> SEITENAUSZUG:
- - - -

1959 Photography Annual

Bruce Downes: "1959 Photography Annual", New York 1958

Das Cover der hier vorgestellten Ausgabe des Photography Annuals von 1959 zeigt im Gegensatz zu früheren und späteren Ausgaben des Jahrbuchs keine mehr oder weniger bekleideten Frauen (vgl. die im Anhang angefügten Bilddateien). Statt dessen ist die Hälfte der Fläche schriftlichen Mitteilungen gewidmet, unter anderem der Ankündigung „Exclusive First Publication: W. Eugene Smith's Monumental Pittsburgh Story“. Es handelt sich somit um den ersten Abdruck des legendären Projekts von W. Eugene Smith (1918-1978), das dieser nach seinem Ausstieg bei Life begonnen hatte.

Eigentlich gedacht für einen ambitionierten Städtebildband Stefan Lorants zu Pittsburgh, erschienen die Bilder Smiths in diesem Zusammenhang erst 1964, sechs Jahre später als die hier vorgestellte Erstpublikation. Lorant nutzte für sein Buch neben vielen anderen, insbesondere historischen Bildquellen eine ganze Reihe der Fotografien Smiths. Trotzdem sind im hier vorgestellten Photography Annual mit 88 Abbildungen einige mehr davon abgedruckt. Allerdings handelt es sich auch hier nur um einen Bruchteil der im Laufe der Jahre entstandenen Fotografien, die auf ungefähr 17.000 geschätzt werden.

"To portray a city is beyond ending."

- - - -

Daten zum Auffinden sichtbarer Ziele:
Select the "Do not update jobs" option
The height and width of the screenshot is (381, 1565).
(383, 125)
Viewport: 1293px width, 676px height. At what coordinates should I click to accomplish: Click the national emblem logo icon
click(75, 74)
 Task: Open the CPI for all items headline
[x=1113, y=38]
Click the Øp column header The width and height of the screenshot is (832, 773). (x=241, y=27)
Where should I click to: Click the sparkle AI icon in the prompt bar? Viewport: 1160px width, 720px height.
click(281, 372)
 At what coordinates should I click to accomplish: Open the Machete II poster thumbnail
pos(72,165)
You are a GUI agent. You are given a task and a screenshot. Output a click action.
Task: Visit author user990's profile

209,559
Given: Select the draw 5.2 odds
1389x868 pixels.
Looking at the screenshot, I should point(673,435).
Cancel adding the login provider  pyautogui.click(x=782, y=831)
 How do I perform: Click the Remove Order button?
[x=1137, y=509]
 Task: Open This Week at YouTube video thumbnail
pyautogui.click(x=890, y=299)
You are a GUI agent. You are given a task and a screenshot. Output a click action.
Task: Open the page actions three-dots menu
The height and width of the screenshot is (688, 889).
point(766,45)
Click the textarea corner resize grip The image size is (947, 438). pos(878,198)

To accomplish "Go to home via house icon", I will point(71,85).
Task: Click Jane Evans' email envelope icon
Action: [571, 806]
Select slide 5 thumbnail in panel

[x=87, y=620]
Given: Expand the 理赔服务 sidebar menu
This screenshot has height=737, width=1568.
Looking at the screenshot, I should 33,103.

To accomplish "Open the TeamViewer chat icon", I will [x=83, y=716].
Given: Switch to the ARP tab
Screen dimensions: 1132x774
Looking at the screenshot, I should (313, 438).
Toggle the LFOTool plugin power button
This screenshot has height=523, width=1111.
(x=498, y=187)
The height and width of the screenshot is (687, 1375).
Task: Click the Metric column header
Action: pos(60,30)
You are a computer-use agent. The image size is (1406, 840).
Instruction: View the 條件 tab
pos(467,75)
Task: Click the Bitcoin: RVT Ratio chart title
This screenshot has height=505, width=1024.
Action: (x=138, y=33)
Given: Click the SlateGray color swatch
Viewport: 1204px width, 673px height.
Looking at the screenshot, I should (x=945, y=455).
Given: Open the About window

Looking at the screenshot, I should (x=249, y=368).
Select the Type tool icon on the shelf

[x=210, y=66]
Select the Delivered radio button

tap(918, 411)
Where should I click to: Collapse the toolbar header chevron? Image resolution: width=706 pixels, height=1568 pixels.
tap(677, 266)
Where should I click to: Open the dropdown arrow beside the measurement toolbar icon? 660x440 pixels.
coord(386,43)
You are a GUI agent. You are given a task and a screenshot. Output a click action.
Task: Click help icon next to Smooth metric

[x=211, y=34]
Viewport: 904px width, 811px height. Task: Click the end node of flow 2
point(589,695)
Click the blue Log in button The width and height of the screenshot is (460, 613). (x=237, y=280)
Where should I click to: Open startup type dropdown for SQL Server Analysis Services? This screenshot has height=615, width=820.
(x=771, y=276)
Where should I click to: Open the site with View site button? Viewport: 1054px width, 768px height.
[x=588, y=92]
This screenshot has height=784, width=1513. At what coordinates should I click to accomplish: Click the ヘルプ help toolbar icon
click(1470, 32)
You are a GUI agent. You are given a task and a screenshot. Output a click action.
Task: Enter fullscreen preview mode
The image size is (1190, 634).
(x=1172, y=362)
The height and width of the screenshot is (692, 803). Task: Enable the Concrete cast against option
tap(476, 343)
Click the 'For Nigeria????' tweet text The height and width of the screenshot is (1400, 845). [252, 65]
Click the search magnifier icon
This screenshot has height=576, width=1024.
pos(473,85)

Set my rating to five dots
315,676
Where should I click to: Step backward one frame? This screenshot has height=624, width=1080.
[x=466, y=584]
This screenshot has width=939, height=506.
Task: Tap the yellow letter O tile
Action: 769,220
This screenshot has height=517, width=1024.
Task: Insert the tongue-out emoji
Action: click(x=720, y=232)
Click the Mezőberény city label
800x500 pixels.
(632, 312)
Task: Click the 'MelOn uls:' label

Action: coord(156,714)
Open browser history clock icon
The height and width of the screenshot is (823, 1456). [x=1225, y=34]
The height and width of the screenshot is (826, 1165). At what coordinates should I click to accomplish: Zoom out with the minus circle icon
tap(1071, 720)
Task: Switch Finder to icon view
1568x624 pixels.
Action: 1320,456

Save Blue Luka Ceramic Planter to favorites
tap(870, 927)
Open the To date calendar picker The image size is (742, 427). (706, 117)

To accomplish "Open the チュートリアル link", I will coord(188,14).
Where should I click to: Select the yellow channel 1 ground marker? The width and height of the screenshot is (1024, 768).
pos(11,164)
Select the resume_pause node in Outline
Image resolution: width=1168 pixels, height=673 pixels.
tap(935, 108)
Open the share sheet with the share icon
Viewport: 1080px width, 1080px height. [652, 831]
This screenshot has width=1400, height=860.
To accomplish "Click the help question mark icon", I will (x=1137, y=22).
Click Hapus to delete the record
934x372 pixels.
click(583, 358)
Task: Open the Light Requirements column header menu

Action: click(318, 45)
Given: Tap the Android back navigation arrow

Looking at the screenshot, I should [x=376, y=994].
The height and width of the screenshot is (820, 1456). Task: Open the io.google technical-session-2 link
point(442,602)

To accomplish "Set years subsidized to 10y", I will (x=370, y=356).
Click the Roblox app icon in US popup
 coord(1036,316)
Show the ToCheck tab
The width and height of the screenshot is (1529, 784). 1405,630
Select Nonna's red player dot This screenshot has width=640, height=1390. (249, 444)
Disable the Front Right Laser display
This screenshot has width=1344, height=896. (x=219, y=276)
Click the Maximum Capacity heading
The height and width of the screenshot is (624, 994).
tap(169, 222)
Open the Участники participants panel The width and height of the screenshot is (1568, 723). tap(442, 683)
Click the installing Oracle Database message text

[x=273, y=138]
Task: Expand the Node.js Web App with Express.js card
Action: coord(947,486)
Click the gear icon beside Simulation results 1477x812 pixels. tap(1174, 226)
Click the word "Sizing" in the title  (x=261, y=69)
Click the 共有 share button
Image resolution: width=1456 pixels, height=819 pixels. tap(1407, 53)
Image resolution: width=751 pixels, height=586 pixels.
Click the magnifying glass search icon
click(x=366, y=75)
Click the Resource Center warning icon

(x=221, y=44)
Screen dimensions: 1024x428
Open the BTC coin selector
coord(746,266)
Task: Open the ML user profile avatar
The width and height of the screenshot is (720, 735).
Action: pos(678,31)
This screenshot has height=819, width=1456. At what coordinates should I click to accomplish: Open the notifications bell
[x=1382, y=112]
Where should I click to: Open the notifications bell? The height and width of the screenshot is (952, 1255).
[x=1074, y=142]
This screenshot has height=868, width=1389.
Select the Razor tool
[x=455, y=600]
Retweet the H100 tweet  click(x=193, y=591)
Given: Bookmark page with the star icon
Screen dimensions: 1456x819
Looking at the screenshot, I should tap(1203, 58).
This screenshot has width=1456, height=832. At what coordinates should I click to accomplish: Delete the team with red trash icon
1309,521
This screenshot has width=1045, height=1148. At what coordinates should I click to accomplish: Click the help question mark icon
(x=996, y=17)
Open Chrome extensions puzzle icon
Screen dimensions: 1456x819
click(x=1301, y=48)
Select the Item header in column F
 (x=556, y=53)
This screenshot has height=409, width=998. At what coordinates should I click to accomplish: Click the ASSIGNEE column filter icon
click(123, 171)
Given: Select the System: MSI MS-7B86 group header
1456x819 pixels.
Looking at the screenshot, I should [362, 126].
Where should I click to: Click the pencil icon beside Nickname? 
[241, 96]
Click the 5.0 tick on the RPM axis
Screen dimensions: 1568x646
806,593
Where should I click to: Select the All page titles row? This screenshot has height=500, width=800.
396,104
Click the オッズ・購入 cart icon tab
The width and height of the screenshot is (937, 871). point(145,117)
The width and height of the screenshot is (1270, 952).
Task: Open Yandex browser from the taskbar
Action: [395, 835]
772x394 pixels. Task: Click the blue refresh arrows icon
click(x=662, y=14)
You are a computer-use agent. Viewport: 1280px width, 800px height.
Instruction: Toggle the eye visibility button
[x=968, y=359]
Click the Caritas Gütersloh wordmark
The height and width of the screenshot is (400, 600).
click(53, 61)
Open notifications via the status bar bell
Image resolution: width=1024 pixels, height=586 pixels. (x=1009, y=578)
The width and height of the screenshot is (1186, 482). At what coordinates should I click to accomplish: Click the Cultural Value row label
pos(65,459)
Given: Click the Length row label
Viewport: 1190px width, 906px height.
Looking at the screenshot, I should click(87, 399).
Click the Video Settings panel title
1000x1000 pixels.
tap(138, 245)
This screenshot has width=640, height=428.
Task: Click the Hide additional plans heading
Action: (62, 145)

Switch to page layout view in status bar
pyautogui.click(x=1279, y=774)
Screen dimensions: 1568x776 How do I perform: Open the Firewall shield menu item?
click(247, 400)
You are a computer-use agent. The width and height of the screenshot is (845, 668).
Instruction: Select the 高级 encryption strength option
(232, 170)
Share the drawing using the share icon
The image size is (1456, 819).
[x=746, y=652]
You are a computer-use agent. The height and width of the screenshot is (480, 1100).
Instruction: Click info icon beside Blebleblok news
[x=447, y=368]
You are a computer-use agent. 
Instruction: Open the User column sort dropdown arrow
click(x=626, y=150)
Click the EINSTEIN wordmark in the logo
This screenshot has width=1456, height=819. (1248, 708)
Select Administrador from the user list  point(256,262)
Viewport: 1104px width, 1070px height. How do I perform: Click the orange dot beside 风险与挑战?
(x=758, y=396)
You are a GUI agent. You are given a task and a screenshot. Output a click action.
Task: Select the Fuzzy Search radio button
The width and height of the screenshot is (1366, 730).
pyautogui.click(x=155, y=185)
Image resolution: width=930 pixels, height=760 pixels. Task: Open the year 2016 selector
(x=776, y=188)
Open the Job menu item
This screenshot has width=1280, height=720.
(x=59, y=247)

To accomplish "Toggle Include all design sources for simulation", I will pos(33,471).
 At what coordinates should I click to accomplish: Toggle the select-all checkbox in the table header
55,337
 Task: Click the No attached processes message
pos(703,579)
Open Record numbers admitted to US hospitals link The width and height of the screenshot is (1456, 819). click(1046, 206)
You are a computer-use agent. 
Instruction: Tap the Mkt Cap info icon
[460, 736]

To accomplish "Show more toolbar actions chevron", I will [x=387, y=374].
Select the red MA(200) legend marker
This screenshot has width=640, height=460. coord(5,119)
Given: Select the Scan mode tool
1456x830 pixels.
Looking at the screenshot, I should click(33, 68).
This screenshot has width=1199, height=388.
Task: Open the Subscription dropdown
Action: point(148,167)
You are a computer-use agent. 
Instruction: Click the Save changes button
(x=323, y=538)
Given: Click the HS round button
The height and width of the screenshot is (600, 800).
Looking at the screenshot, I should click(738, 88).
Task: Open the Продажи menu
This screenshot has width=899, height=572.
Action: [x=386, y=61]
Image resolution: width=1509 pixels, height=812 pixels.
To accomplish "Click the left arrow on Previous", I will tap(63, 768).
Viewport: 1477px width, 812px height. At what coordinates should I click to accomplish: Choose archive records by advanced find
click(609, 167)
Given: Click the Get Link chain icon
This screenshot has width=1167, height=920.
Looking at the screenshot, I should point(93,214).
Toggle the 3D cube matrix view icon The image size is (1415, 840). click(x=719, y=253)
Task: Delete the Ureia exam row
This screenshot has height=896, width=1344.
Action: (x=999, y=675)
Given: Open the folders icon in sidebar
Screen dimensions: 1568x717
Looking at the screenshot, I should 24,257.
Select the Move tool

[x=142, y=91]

- - - -

> ZU ERLEDIGENDE AUFGABEN:
1. Schreibe aus dem Seitenauszug den Abschnitt von „Das Cover der“ bis einschließlich „Life begonnen hatte.“ wortgetreu ab.
2. Übersetze den folgenden Satz aus dem Seitenauszug ins Englische: „Lorant nutzte für sein Buch neben vielen anderen, insbesondere historischen Bildquellen eine ganze Reihe der Fotografien Smiths.“

> ERGEBNISSE JE AUFGABE:
1.
Das Cover der hier vorgestellten Ausgabe des Photography Annuals von 1959 zeigt im Gegensatz zu früheren und späteren Ausgaben des Jahrbuchs keine mehr oder weniger bekleideten Frauen (vgl. die im Anhang angefügten Bilddateien). Statt dessen ist die Hälfte der Fläche schriftlichen Mitteilungen gewidmet, unter anderem der Ankündigung „Exclusive First Publication: W. Eugene Smith's Monumental Pittsburgh Story“. Es handelt sich somit um den ersten Abdruck des legendären Projekts von W. Eugene Smith (1918-1978), das dieser nach seinem Ausstieg bei Life begonnen hatte.

2. For his book, Lorant used a considerable number of Smith's photographs alongside many other picture sources, especially historical ones.